But John Paul II's most lasting legacy to Catholicism will come from the episcopal appointments he made. In order to have been named a bishop, a priest must have been seen to be absolutely opposed to masturbation, premarital sex, birth control (including condoms used to prevent the spread of AIDS), abortion, divorce, homosexual relations, married priests, female priests and any hint of Marxism. It is nearly impossible to find men who subscribe wholeheartedly to this entire catalogue of certitudes; as a result the ranks of the episcopate are filled with mindless sycophants and intellectual incompetents. The good priests have been passed over; and not a few, in their growing frustration as the pontificate of John Paul II stretched on, left the priesthood to seek fulfillment elsewhere. ...
Sadly, John Paul II represented a different tradition, one of aggressive papalism. Whereas John XXIII endeavored simply to show the validity of church teaching rather than to issue condemnations, John Paul II was an enthusiastic condemner. Yes, he will surely be remembered as one of the few great political figures of our age, a man of physical and moral courage more responsible than any other for bringing down the oppressive, antihuman Communism of Eastern Europe. But he was not a great religious figure. How could he be? He may, in time to come, be credited with destroying his church.
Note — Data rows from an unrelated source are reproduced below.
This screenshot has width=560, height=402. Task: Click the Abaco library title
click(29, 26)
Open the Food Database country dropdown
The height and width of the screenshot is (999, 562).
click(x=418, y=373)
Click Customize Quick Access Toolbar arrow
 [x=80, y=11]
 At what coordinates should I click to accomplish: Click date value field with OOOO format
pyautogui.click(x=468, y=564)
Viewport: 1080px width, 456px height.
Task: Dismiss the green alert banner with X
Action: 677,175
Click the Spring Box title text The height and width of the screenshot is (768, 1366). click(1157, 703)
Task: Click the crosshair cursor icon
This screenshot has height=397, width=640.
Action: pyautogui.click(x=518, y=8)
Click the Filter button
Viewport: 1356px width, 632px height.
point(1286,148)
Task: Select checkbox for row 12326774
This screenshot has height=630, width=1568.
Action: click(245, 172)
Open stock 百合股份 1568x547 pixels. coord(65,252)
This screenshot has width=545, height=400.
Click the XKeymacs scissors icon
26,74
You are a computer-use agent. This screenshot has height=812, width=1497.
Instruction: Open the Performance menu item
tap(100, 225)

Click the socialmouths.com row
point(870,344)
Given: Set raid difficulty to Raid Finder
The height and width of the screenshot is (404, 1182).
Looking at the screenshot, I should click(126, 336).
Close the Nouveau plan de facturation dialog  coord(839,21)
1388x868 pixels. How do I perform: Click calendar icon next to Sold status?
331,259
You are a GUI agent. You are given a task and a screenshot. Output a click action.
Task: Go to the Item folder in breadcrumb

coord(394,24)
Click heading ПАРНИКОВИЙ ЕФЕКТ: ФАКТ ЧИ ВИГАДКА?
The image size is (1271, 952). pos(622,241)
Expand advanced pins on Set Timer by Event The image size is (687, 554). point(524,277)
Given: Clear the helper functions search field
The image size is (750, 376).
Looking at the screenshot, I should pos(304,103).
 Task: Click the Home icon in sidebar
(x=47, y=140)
It seems to me that the notion that JP II is "more responsible than any other" man for the end of the neo-Stalinist regimes of Eastern Europe is a pious canard, but let that pass for now. (I know how the Poles feel about the moral courage lent them by the example of the Polish Pope, and one has to honor that feeling—but there was moral courage coming from a lot of sources in the days of Solidarity, and great movements of social and political change don't well up because of any one person's will or example.)
My sense of what we were in for from the media in the wake of JP's death may have been off: it was easy to extrapolate from the priest-ridden gabble of the death watch, and last year's Reagan hagiography, and imagine the worst. Good to see genuine, informed critique find an opening.